## Aim of the task
Below are some entries; reproduce them exactly and leave every picture out.

BEGIN Extracted data

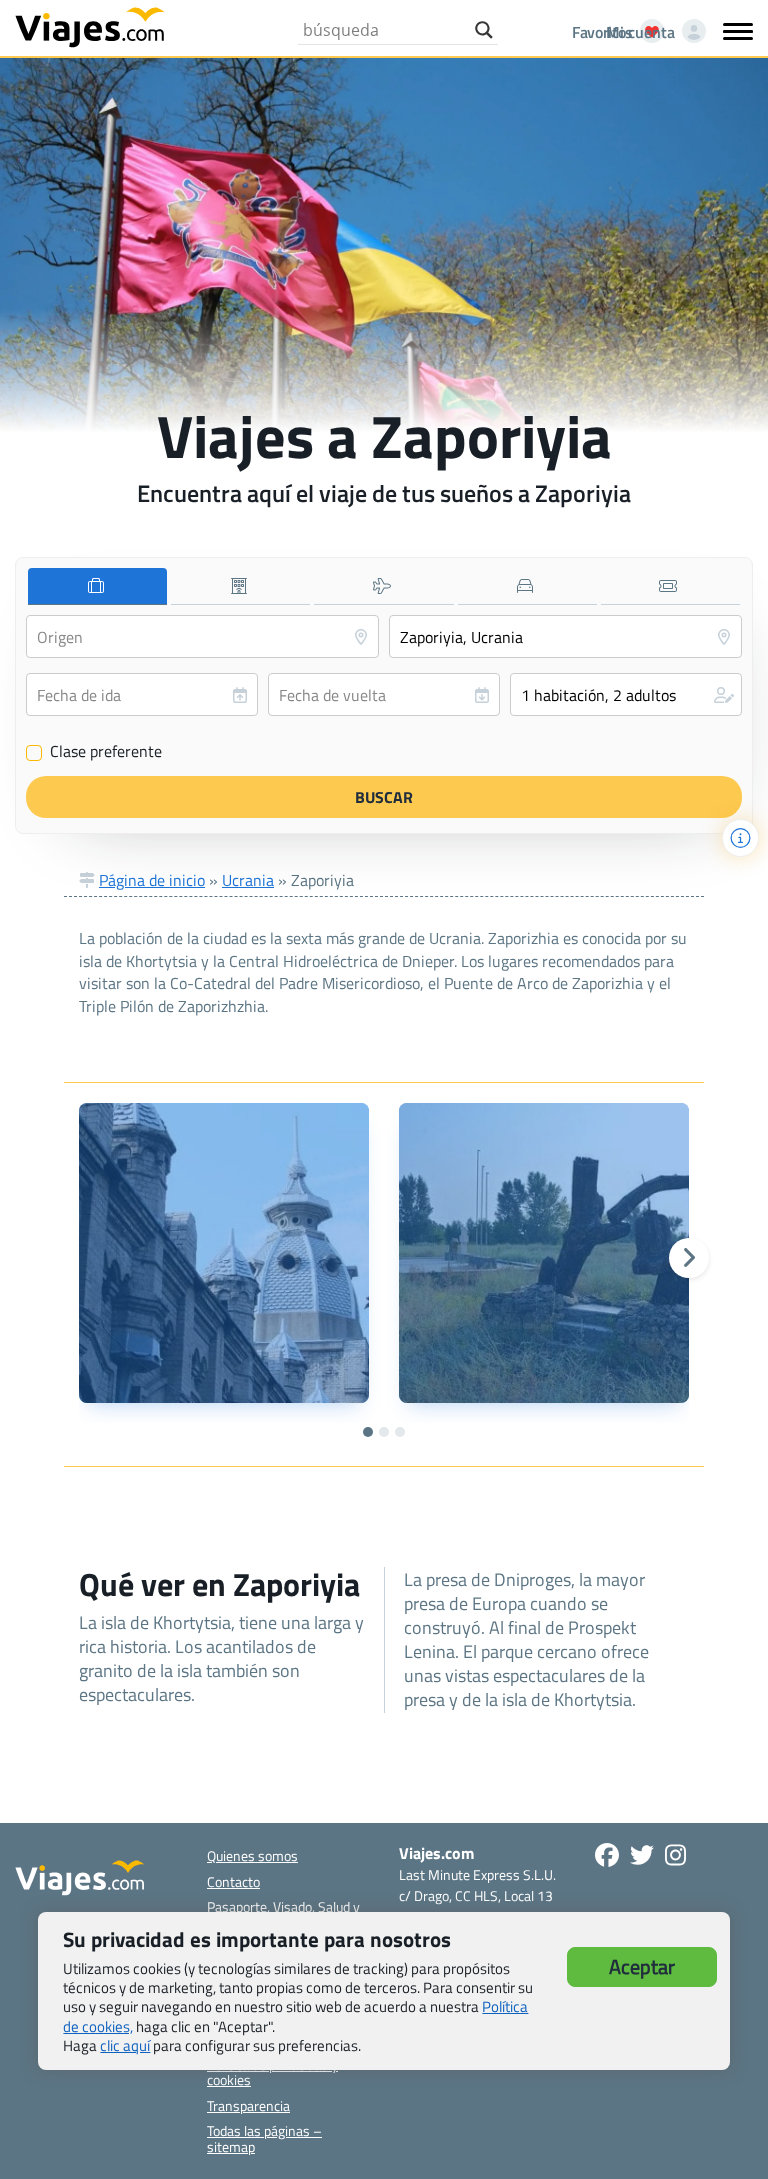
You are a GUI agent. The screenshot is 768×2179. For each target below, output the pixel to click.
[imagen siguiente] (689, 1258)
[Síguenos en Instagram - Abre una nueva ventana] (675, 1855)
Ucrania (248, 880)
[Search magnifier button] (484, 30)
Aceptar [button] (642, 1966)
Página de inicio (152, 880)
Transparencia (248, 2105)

END Extracted data

## Result
You are a GUI agent. The screenshot is 768×2179. For each target below, output the pixel to click.
[imagen siguiente] (689, 1258)
[Síguenos en Instagram - Abre una nueva ventana] (675, 1855)
Ucrania (248, 880)
[Search magnifier button] (484, 30)
Aceptar [button] (642, 1966)
Página de inicio (152, 880)
Transparencia (248, 2105)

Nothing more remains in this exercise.